Former Gambian president Yahya Jammeh ordered the massacre of about 30 migrants he said were “mercenaries” sent to topple him in 2005, a member of the former strongman’s hit squad told a truth commission on Tuesday.
The testimony came a day after another army officer accused Jammeh of ordering the murder of a leading journalist who worked for an independent newspaper and wrote articles about the corruption that marked Jammeh’s iron-fisted rule for 22 years.
Omar Jallow, a former officer in the Presidential Guard, said about 45 Europe-bound migrants comprising nationals from Ghana, Nigeria, Senegal and Togo were arrested on a beach while trying to get to Europe.

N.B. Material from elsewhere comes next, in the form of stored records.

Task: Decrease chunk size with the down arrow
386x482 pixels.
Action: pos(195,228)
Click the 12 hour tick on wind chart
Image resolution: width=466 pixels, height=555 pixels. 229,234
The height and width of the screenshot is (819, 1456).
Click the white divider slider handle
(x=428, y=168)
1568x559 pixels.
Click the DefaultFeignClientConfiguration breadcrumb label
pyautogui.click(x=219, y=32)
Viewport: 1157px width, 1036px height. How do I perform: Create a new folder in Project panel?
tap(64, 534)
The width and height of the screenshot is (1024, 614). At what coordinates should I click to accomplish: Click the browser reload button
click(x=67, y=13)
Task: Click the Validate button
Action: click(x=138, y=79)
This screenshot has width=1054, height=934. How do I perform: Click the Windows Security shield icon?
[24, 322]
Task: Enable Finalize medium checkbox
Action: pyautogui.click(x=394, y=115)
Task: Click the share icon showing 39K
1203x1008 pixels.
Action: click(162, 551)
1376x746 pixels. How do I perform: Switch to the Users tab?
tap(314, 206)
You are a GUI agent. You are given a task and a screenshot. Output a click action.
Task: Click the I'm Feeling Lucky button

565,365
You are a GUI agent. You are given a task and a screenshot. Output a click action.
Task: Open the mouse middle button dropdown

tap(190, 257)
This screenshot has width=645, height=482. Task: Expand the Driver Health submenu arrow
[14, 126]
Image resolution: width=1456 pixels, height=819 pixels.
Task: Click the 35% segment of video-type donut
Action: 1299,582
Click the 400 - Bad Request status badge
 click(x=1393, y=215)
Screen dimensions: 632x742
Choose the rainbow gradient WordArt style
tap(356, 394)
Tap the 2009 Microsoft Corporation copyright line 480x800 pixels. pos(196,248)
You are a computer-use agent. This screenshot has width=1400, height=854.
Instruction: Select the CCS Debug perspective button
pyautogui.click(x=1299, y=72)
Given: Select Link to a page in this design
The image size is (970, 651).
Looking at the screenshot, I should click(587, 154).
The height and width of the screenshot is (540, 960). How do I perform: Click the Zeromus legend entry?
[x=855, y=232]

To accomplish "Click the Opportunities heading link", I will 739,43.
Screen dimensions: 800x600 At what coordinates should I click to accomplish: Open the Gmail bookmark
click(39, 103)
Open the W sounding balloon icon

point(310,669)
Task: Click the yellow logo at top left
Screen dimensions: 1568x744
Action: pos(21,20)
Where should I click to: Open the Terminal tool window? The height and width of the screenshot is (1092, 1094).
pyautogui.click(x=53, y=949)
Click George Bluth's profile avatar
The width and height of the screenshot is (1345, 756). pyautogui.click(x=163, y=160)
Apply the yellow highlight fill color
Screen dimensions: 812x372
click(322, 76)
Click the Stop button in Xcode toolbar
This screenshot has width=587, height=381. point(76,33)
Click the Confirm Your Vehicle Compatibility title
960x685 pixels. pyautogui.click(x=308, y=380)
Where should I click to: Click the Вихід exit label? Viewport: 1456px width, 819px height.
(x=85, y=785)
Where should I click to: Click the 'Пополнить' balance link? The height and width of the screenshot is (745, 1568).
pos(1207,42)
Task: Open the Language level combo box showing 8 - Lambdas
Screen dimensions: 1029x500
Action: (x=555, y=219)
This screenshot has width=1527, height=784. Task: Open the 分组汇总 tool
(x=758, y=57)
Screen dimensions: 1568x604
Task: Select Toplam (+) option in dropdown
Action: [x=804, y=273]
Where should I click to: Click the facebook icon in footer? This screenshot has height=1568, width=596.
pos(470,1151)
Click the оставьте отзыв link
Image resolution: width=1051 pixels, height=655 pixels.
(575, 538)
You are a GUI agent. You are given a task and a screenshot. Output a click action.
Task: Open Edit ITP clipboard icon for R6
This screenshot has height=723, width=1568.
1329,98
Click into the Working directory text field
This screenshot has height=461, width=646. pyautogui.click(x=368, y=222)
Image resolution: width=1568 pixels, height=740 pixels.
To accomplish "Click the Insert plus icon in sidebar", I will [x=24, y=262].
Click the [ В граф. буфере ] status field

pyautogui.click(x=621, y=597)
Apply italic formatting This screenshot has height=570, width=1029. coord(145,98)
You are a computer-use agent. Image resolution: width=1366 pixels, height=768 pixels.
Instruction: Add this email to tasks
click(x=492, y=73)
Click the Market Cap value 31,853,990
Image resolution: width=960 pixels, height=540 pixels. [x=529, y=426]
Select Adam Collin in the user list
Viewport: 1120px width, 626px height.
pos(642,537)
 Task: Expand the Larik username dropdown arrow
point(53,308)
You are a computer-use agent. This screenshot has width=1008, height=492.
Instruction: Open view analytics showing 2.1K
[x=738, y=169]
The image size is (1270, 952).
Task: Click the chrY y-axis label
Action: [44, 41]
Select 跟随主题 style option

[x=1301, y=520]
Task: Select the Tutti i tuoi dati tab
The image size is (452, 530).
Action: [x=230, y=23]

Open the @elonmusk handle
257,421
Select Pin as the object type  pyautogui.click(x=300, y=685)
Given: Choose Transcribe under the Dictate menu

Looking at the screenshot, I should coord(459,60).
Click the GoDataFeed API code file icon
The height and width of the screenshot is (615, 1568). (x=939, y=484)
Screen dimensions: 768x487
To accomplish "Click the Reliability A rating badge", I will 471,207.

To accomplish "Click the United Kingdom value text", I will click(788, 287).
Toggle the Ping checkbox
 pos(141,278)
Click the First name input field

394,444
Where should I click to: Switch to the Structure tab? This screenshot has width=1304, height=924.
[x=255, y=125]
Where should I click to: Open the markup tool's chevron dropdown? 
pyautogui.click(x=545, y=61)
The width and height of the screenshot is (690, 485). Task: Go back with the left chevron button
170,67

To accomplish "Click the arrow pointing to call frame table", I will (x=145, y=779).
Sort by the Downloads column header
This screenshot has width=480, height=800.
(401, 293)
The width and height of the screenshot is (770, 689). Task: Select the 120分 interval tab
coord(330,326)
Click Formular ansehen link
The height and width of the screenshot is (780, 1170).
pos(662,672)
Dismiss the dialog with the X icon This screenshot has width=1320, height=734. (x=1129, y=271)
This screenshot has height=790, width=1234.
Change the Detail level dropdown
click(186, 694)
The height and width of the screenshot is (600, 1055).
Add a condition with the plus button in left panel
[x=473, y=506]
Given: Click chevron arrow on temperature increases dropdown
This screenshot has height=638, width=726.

“Yahya Jammeh ordered for the execution of the foreign nationals,” believing they were mercenaries sent to topple him, Jallow said.
They were taken to a firing range and then the soldiers were told by their commanding officer, Lieutenant Solo Bojang, that the captives were to be killed.
“Solo said these people were mercenaries and he told us that the order from the former head of state [Jammeh] was to fire at them,” he said, adding that the bodies were thrown in a well.
“I was given 100 dollars by one of them who pleaded to me to allow him say his last prayers, but before he completely knelt down [another soldier] fired at him. I used the 100 dollars,” Jallow said.
Human Rights Watch said that the other migrants were also killed.
Jammeh seized power in a bloodless coup in 1994 in the former British colony.
His refusal to leave power after losing a presidential election in 2016 sparked a regional crisis in West Africa, which ended when Jammeh agreed to live in exile in Equatorial Guinea.